When the scientists performed DS-affinity analysis on a line of human lung cells commonly used to study COVID infection, they identified 348 potential autoantigens. By searching the literature, they discovered that 291 (83.6%) of these potential autoantigens are also found at abnormal levels in COVID-19 patients.  

“That was a real eye-opener,” Dr. Roehrl says. “That’s a much higher percentage than you would expect at random.”

They took their analysis further. They looked in medical databases and found that many of these autoantigens are already implicated in other autoimmune responses.

Dr. Roehrl and his coauthors hope their atlas of COVID-19 autoantigens will serve as a resource to investigators studying the autoimmune basis of long COVID.

Many Mysteries Remain

Why would viral infections create autoantigens out of the body’s normal proteins? Like all viruses, SARS-CoV-2 relies on the molecular machinery of the cells it infects to copy itself and spread. In the process, the virus can alter the amounts, location, and binding partners of normal human proteins. These changes can result in the immune system seeing these proteins as foreign.  

While this process isn’t unique to SARS-CoV-2, there could be something about this virus that makes it more likely to create autoantigens, which would explain why COVID-19 symptoms linger longer than those of other common viral infections.

“There’s clearly something we don’t quite understand about this infection yet,” Dr. Roehrl says.

Even why certain normal human proteins become autoantigens is not well understood. “That’s one of the big Holy Grail questions in all of immunology,” he adds.

It’s not that the proteins become genetically altered and look obviously different from the original, he explains. Scientists know this from studying the autoantigens in autoimmune conditions, such as rheumatoid arthritis, lupus, and type 1 diabetes. More likely, he says, it has to do with what the proteins are binding to in the context of inflammation or dying cells. 

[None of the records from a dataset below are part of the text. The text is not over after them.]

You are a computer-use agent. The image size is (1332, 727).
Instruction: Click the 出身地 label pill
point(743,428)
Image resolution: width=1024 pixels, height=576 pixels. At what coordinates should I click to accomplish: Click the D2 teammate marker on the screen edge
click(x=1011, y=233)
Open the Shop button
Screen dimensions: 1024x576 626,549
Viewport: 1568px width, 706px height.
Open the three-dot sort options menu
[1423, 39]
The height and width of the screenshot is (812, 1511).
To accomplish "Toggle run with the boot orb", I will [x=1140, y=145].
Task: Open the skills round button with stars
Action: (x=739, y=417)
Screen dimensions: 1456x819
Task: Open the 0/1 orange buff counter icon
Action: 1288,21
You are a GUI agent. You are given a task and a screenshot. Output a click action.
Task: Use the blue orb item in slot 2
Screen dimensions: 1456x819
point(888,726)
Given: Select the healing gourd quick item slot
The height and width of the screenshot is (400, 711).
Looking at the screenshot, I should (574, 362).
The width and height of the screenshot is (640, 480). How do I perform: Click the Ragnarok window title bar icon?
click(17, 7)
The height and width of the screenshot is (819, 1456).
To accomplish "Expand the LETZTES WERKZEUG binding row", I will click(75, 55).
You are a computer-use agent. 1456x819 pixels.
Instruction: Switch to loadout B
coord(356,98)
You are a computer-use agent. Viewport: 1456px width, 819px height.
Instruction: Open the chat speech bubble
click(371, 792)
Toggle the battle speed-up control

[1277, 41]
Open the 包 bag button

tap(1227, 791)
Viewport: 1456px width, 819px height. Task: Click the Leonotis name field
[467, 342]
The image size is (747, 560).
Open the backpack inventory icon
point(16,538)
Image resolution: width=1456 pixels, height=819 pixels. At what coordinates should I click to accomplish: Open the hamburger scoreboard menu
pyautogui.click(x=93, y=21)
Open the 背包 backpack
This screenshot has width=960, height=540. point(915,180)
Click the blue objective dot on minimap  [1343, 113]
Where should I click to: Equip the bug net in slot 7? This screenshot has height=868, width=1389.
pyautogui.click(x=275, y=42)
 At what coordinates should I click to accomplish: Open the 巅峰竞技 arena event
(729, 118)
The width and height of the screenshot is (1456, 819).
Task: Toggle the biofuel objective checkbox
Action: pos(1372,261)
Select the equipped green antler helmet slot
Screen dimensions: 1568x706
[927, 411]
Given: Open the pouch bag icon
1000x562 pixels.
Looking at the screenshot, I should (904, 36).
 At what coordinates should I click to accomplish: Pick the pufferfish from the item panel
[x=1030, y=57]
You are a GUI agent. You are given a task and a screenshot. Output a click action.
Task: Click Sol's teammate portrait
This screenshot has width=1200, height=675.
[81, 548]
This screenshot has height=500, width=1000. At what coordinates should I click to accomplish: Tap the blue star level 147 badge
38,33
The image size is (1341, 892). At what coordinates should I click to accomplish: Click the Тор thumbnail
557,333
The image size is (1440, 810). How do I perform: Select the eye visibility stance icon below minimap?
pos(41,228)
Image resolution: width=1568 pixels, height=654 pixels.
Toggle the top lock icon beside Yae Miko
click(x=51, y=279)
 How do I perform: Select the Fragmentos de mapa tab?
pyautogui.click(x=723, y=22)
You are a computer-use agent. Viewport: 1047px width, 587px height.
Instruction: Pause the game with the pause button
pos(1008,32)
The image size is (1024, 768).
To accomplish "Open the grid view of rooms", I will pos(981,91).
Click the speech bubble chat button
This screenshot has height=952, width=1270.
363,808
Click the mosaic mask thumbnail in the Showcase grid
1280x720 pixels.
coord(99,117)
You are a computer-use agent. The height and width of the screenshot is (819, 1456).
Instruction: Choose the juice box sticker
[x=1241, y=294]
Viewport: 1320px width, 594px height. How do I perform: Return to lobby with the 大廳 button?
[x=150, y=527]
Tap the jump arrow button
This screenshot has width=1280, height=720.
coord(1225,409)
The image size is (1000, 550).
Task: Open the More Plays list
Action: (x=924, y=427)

That’s why the DS-affinity method that Dr. Roehrl and his colleagues developed is useful: It helps scientists make a pretty good guess about which proteins are likely to become autoantigens, without fully understanding the biology. In another recent paper, published in Frontiers of Immunology, Dr. Roehrl and colleagues provide evidence to explain why DS-affinity makes a good predictor — it has to do with the way the antigens bound to DS interact with B cells, which make antibodies.

This work was partially supported by Curandis, the National Institutes of Health (grant R21 CA251992 and Cancer Center Support Grant P30 CA008748), and a Cycle for Survival Innovation Grant. Dr. Roehrl is a member of the Scientific Advisory Boards of Trans-Hit, Proscia, and Universal DX. Dr. Wang is the founder and Chief Scientific Officer of Curandis.